大垣日大vs中京学院大中京
昨秋の決勝の再現は、終盤に大垣日大が逆転で雪辱
5点目のホームインした浅沼君をハイタッチて迎える大垣日大
昨年秋の決勝カードが準決勝で実現した。
昨秋は中京学院大中京が3対1で勝っているのだが、今大会も中京学院大中京は本命と目されており、大垣日大が挑むという形になった。
初回、中京は大垣日大の先発村田直俊君の制球難に付け込んで3四死球で二死満塁とする。ここで、6番不後君が右前打して二人が帰る。中京は2回にも四球と安打で一死一三塁と攻める。大垣日大の阪口慶三監督は、この段階で先発村田君を諦めて、林晴真君を投入するが、林君はワンポイント。
打者1人を抑えると早くも3人目となる権田君がマウンドに登った。しかし、権田君は連続四球押し出しを与えてしまって3点目。ここまでの流れでは、中京のワンサイドになっていってしまうのかなとも思われた。
ところが、ここから異なった試合展開となっていった。
3回も先頭の不後君が安打したのだが、この回は権田君が堪えたことで4回以降の反撃につないだ。
4回の大垣日大は先頭の3番内藤君が中前打すると、一死後小野寺君がポテン安打で繋ぎ、相手失策で1点を奪う。権田君が何とか粘った投球をしていき、以降はやや膠着気味になっていく。

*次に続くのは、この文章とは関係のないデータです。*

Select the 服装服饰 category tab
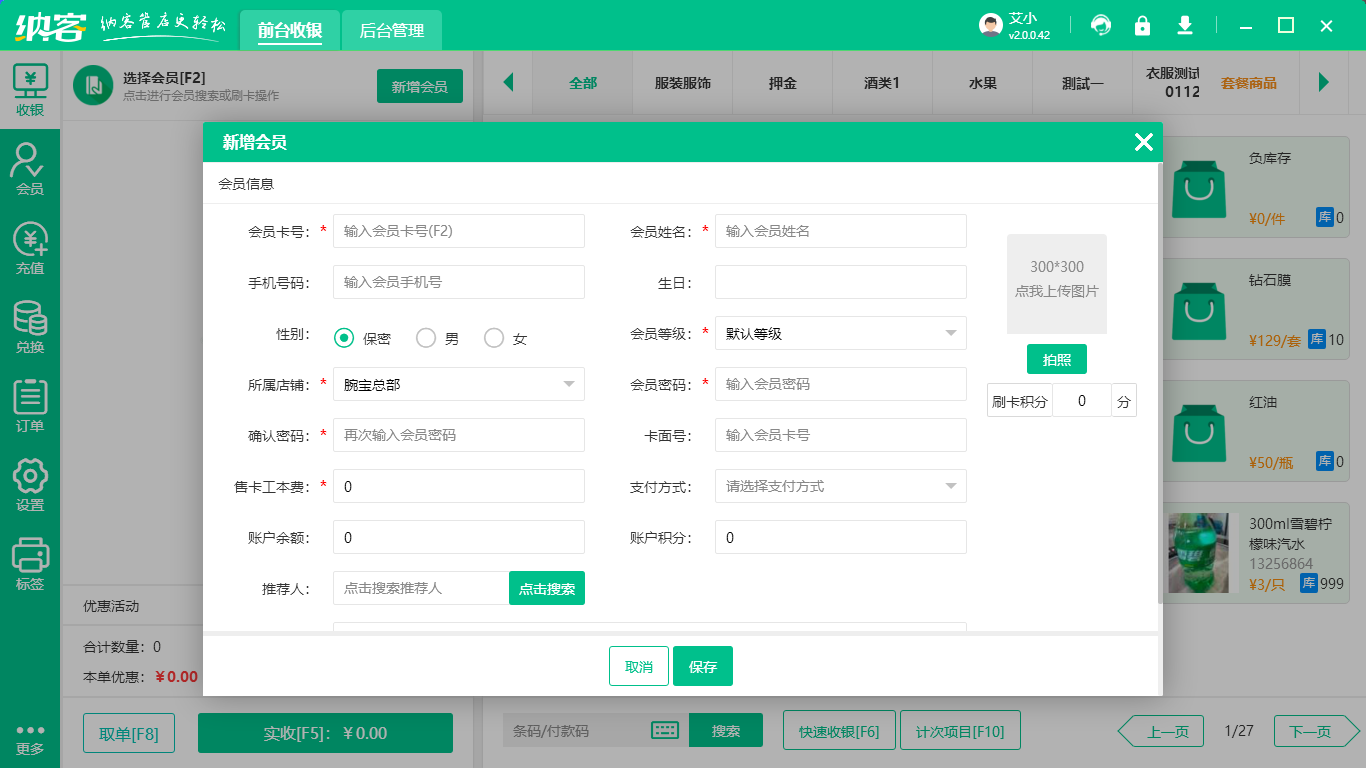The width and height of the screenshot is (1366, 768). (x=683, y=83)
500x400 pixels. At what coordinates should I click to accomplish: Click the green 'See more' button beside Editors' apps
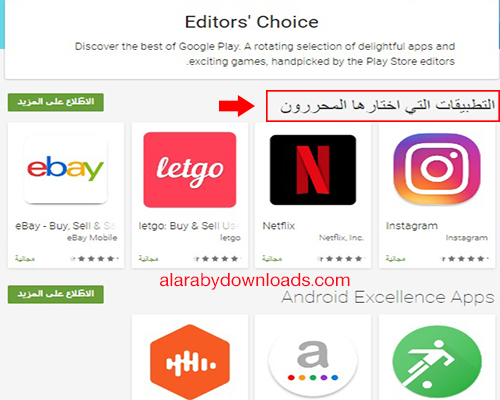56,102
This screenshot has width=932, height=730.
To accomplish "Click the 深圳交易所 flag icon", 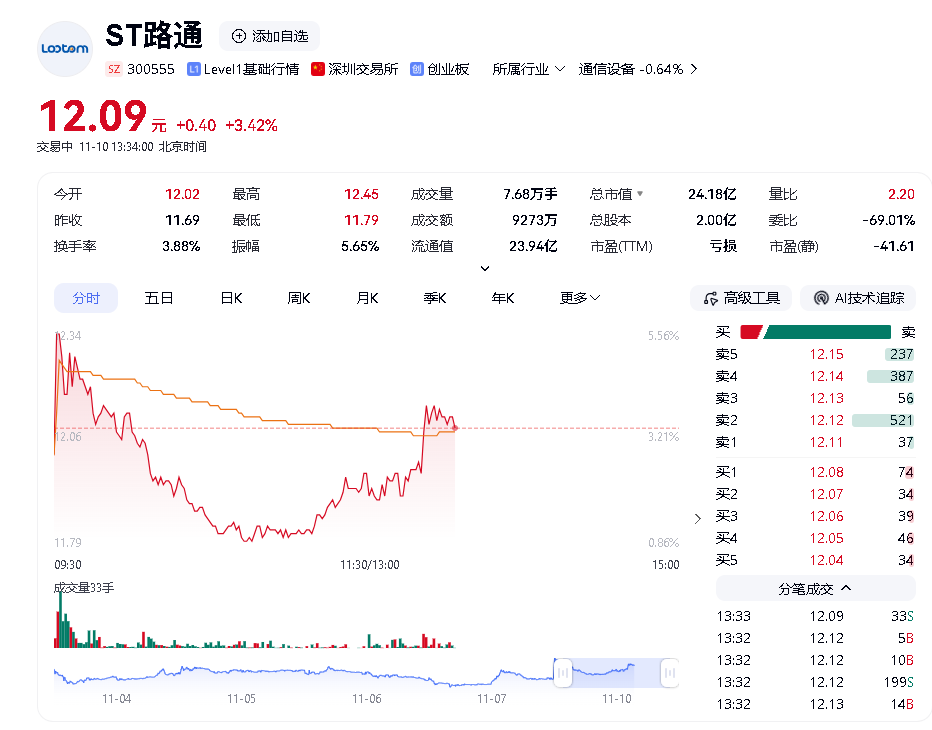I will tap(318, 69).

お互いにもう一つ攻めきれないという状態だった。中京は吉田君から、4回からは右下手投げ村田翔君、7回からは大型投手の赤塚君と繋いでいっていたが8回、一死から内藤君、林君と連続二塁打を浴びて赤塚君が掴まると、橋本哲也監督は4人目として伊藤甲大君を投入。伊藤君は大きな緩いカーブでかわしていたが、内野ゴロ悪送球が出てついに同点となる。
こうなると試合の流れは大垣日大に傾く。
9回、大垣日大は7回に代走で出て、そのまま9番に入っていた野波君が四球を選ぶと浅沼君は三塁内野安打で一二塁。5回に代打出て、そのまま2番に入っていた伏木君が右前打して俊足の野波君が帰って、ついに大垣日大がリードする。
さらに、併殺崩れの悪送球でもう1点入って、その裏を6回からリリーフしていた内藤君がしっかりと抑える。これで大垣日大は中京学院大中京の3年連続の決勝進出を阻止して、昨秋の雪辱を果たすとともに春季大会は2年ぶり7回目の東海大会進出を果たした。
終盤に逆転劇での勝利に、阪口慶三監督は、「大差で勝つのも野球だけれども、こういう競った戦いで勝つことは、間違いなくチームの自信になっていく。試合中でも、ベンチの中では負けとるという雰囲気はなかった」と、孫のような選手たちの気持ちが折れていなかったことを喜んでいた。しかし、「練習でやってきたことが、試合ではできていないことが多い。(東海大会までには)あと1カ月くらいあるから、徹底的にやっていかないかん」と引き締めてもいた。